- [What this task involves] Going line by line through the listing below, count each line that includes the word "computer", and reply with the count only.

- [Provided data]
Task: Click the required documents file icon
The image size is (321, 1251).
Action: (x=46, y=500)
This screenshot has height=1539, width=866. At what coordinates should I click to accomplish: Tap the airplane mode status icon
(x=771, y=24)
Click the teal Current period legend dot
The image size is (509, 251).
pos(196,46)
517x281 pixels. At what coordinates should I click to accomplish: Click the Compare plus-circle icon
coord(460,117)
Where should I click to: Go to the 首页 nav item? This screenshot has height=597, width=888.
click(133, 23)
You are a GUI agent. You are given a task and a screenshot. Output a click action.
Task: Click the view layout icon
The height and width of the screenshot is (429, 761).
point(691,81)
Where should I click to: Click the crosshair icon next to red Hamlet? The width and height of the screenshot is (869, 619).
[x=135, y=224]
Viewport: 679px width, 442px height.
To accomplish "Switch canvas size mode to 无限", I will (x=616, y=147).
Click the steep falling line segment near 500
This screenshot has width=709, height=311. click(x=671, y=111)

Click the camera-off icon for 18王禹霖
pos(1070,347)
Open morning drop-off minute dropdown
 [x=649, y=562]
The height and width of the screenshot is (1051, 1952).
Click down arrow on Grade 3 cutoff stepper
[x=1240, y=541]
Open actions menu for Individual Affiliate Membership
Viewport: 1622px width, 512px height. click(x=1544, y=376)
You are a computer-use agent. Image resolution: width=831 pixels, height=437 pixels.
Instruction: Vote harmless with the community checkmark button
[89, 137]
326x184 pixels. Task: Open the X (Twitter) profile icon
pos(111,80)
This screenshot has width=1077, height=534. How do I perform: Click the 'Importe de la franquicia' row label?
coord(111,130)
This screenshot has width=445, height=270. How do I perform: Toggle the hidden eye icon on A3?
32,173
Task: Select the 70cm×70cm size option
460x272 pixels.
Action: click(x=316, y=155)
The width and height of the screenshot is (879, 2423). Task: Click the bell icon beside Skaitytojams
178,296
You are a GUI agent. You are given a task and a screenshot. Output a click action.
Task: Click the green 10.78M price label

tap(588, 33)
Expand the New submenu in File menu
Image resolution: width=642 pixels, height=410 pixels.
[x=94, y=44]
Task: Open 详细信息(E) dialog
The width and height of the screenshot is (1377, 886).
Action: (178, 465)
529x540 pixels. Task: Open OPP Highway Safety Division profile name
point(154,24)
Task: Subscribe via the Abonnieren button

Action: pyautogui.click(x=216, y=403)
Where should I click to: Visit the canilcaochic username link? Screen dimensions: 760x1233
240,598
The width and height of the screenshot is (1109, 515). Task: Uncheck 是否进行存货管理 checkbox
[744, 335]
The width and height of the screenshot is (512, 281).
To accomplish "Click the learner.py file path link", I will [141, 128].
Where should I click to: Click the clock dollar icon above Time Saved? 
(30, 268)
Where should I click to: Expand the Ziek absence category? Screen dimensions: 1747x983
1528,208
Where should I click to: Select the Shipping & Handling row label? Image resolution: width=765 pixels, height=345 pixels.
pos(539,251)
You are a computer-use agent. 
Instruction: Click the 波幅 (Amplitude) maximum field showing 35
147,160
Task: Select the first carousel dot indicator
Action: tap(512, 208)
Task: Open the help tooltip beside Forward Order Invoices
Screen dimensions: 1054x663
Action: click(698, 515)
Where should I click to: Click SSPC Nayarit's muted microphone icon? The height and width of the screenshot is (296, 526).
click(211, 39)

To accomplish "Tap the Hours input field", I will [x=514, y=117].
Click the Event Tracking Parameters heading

- [Result] 2